Makers of legal tech tools aim to entice lawyers with the promise of artificial intelligence. But what they’re selling isn’t computing power. They’re selling features, like a user-friendly experience with some tailored-for legal capabilities and bulked up privacy and security standards built on top of baseline models like Anthropic’s Claude.
Legal AI makers are competing against each other, but they all get their underlying artificial intelligence from the same places: baseline models built by Anthropic, OpenAI and Google.
Preferred Models Rule
Because of how quickly the landscape changes, most legal AI makers are model agnostic, meaning they can run their platforms using various models. They also use different models, including Gemini and GPT, for different tasks depending on what a particular model is good at. But among the models, many legal techs have a favorite.

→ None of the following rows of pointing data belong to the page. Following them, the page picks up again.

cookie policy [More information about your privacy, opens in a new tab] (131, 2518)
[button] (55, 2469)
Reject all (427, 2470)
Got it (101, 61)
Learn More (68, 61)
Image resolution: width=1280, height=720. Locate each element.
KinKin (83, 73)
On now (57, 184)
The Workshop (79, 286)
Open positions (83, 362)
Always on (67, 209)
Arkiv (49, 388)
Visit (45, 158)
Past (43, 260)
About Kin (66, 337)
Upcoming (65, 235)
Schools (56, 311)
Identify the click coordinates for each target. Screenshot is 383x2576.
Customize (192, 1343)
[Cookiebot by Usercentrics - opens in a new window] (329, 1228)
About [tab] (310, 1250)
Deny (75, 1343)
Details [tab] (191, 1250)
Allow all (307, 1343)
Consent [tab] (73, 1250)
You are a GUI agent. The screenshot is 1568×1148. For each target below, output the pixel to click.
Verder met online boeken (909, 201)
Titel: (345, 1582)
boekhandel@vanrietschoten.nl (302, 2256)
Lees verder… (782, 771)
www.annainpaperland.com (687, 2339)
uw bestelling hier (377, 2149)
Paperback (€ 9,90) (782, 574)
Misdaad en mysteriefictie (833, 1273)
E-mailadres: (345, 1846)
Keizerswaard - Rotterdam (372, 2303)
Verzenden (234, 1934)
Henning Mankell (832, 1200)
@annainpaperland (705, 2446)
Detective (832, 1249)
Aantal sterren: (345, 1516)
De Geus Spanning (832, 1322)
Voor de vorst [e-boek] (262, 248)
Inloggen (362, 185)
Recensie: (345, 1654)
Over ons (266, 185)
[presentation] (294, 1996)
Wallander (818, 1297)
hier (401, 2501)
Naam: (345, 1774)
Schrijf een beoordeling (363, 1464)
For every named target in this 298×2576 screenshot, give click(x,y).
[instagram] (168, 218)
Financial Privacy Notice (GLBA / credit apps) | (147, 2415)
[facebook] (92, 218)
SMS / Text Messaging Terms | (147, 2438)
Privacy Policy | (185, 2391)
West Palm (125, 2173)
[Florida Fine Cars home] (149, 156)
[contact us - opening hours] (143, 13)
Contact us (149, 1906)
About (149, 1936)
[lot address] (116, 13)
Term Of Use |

“Claude Opus 4.6 is probably the best model for legal right now,” said Scott Stevenson, CEO of the legal contract AI company Spellbook.
Preferences can change quickly as the big AI makers leapfrog each other with new releases and updates. OpenAI, for example, released its newest model, GPT 5.4, earlier this month. Claude is also more expensive to use than some of its competitors, so some legal AI companies opt for cheaper options when they don’t need the most powerful model.
Still, those that rely heavily on Claude might see a performance dip if they switch to another model, Stevenson said.
“It won’t be the same quality necessarily,” Stevenson said. “It would be disruptive because we’d be falling back to a different model.”
Thomas Bueler-Faudree, CEO of the AI startup August, said his company’s software, which is used for both the business and practice of law firms, could run on different AI models without disrupting service. But “forcing the industry toward inferior tools over a contract disagreement doesn’t make anyone safer,” he said in an email.
The Pentagon’s actions are creating unpredictability in the legal industry, Bueler-Faudree said.
“When the government designates a leading American AI company a national security risk, that uncertainty doesn’t stay contained—it ripples across the entire ecosystem,” he said. “We’ve already heard concerns from clients who are evaluating how this could affect their own compliance obligations downstream.”
Mayer Brown said those with government contracts, at least, “should evaluate whether they can perform equivalent functions through alternative means, and document any technical or functional differences.”
Perception of the government’s action matter, too. Some Anthropic customers may rely on how their own clients react to the Pentagon’s decision.
“If we’ve got a client that’s themselves spooked by it or influenced by it and wants to make sure that everything’s provided, then we switch over to an OpenAI model,” said Jon Chan, senior managing director at FTI Technology.
San Francisco-based Anthropic, most recently valued at $380 billion, quickly became a titan in the AI space. The company made its first dollar less than three years ago. But now the privately held company has run-rate revenue of $14 billion, it said last month. The spat with the Pentagon originated over a $200 million defense contract.
Waiting for Feud to End
The supply chain risk designation came after weeks of negotiation over the US military’s access to Anthropic’s technology. Talks broke down after the company demanded assurances that its AI wouldn’t be used for mass surveillance of Americans or autonomous weapons deployment.
Anthropic last week sued the Defense Department over the designation, a label typically reserved for companies from countries the US views as adversaries.
Some expect the administration to back down. Mihir Patil—founder of the startup Overstand Labs, which is backed by the prominent tech accelerator Y Combinator—pointed to an instance when defense tech firm Palantir successfully sued the Army, but is now used by the US military.
“This is all temporary,” Patil said. “I think this is all just a hiccup,” he said.
Filevine’s Anderson likewise said in an email that he believes the feud between the government and Anthropic will end. “We are confident that these groups will find a way to work together,” he said.